§ Quoted text:
He led Arsenal a merry dance for much of the afternoon in north London, netting twice and making Fulham's other, and Martin Jol must pinch himself every morning and wonder whether Manchester United really did allow a player of such undoubted ability to head south over the summer.
It felt like Groundhog Day for Everton at Goodison Park as they fell behind for the sixth Premier League game in succession. For a defence that usually prides itself on its solidity, boss David Moyes will be concerned his team's shaky backline.
However, you cannot fault their powers of recovery. Everton have not lost any of those six games and they somehow turned this match around when it looked for so long like a Sunderland victory.
The talisman once again was Marouane Fellaini. Like at Fulham last weekend the tall Belgian was imperious, capitalising on a rare moment of loose Black Cat's defending to drill the Toffees level. He then showed tremendous skill to flick the ball through to Nikica Jelavic for the winner a few minutes later.
Moyes has stressed his desire not to curb his team's attacking instincts, but if they are to maintain their push for a Champions League spot they will need to learn to keep clean sheets again.
Goodison Park is not a happy hunting ground for Sunderland, with no win since 1996. But this defeat will hurt more than most.
They didn't have much possession, but for a side seemingly struggling for goals they created three clear cut chances in the first half. Adam Johnson, dropped from the England squad his week, will take confidence from his well taken strike just before the break and the Black Cats looked well set for the victory from then on.

§ Record extracts:
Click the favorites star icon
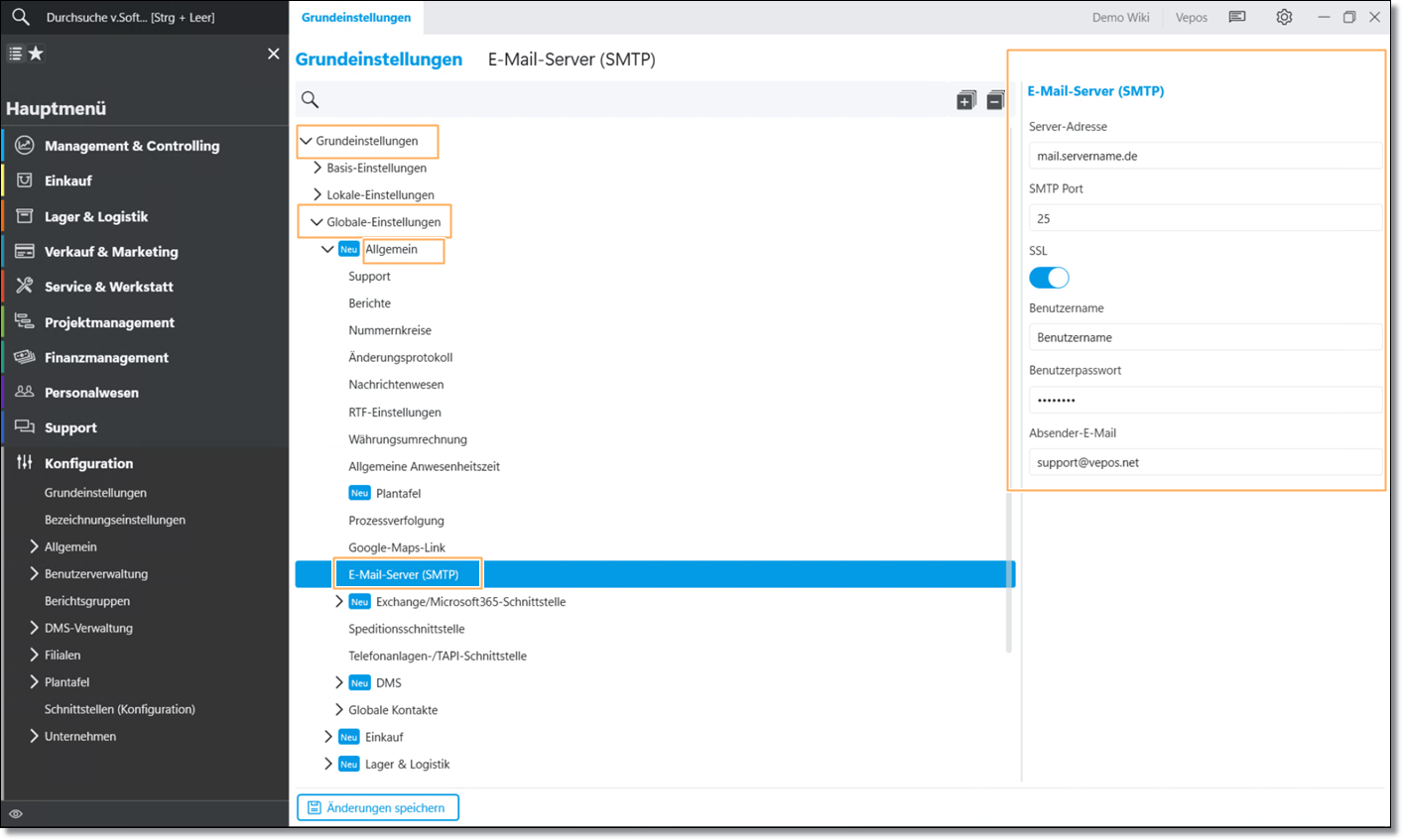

---

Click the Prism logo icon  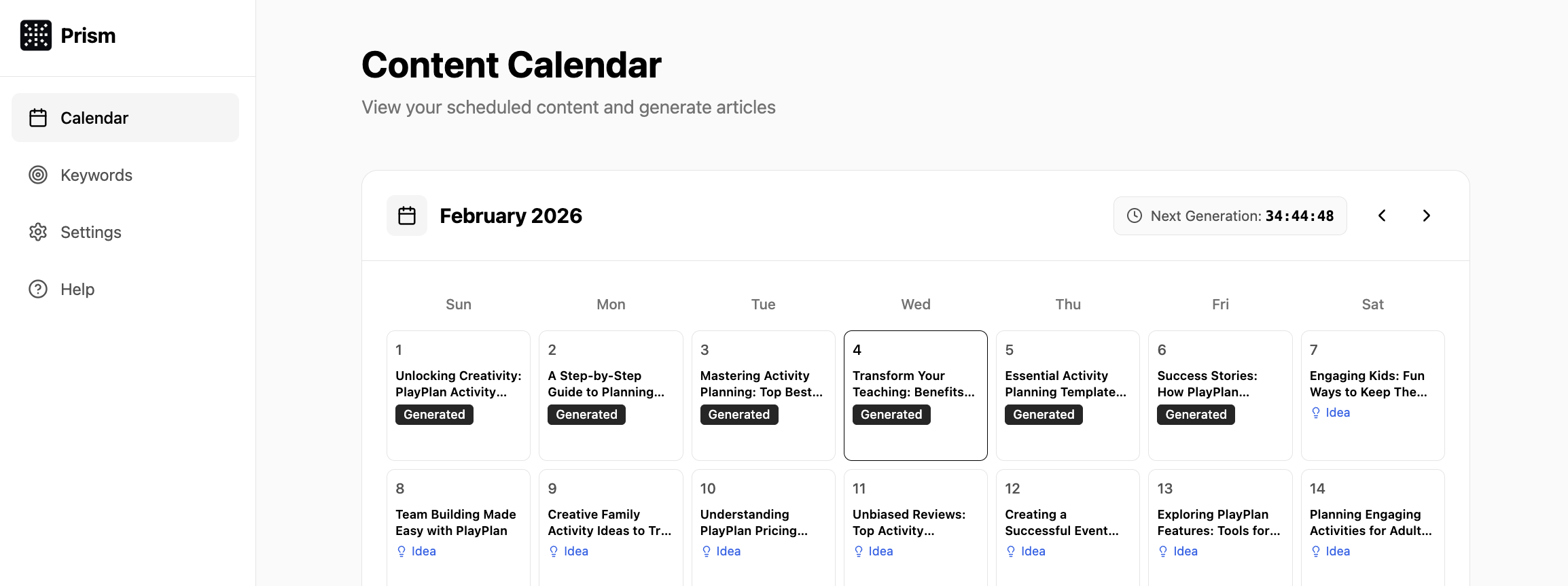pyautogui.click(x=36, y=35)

§ Challenge A: In the football report, how long has it been since Sunderland last won at Goodison Park?
§ Challenge B: Using the football report, explain why Everton will need to learn to keep clean sheets again.
§ Challenge C: Carry on with the football report from the point where it ends.
The entries are separate material and have no connection to the football report.

§ Written response A: Sunderland have not won at Goodison Park since 1996.

§ Written response B: Everton have fallen behind in six Premier League games in a row, so their backline looks shaky. Moyes does not want to curb the team's attacking instincts, but they will need clean sheets if they are to keep pushing for a Champions League spot.

§ Written response C:
If they are guilty of anything it is sitting back too much in the second half. However, for much of the 45 minutes they comfortably held Everton at arm's length, with John O'Shea and Carlos Cuellar rock-solid at the back.
The hosts did not look like scoring until three mad minutes turned the game on its head, dealing a bitter blow to Martin O'Neill and his players. They won't feel like it now but the Black Cats can take a lot from this display and they will not stay near the bottom of the division for long if they keep playing like this.
Brian McDermott and Chris Hughton could take positives and negatives from the stalemate at the Madejski Stadium.
For McDermott, the Royals kept a clean sheet for the first time in this top-flight campaign to earn a valuable point in their bid to beat the drop.
But they were unable to make the most of the few chances they created and McDermott will be looking for improvements in their finishing as their search for that elusive first win continues.
Norwich boss Hughton saw his side continue their resurgence from their poor start to the season, making it four Premier League games in a row undefeated.
The eight points the Canaries have taken from this run has given Hughton's side a healthy five-point cushion over the relegation zone.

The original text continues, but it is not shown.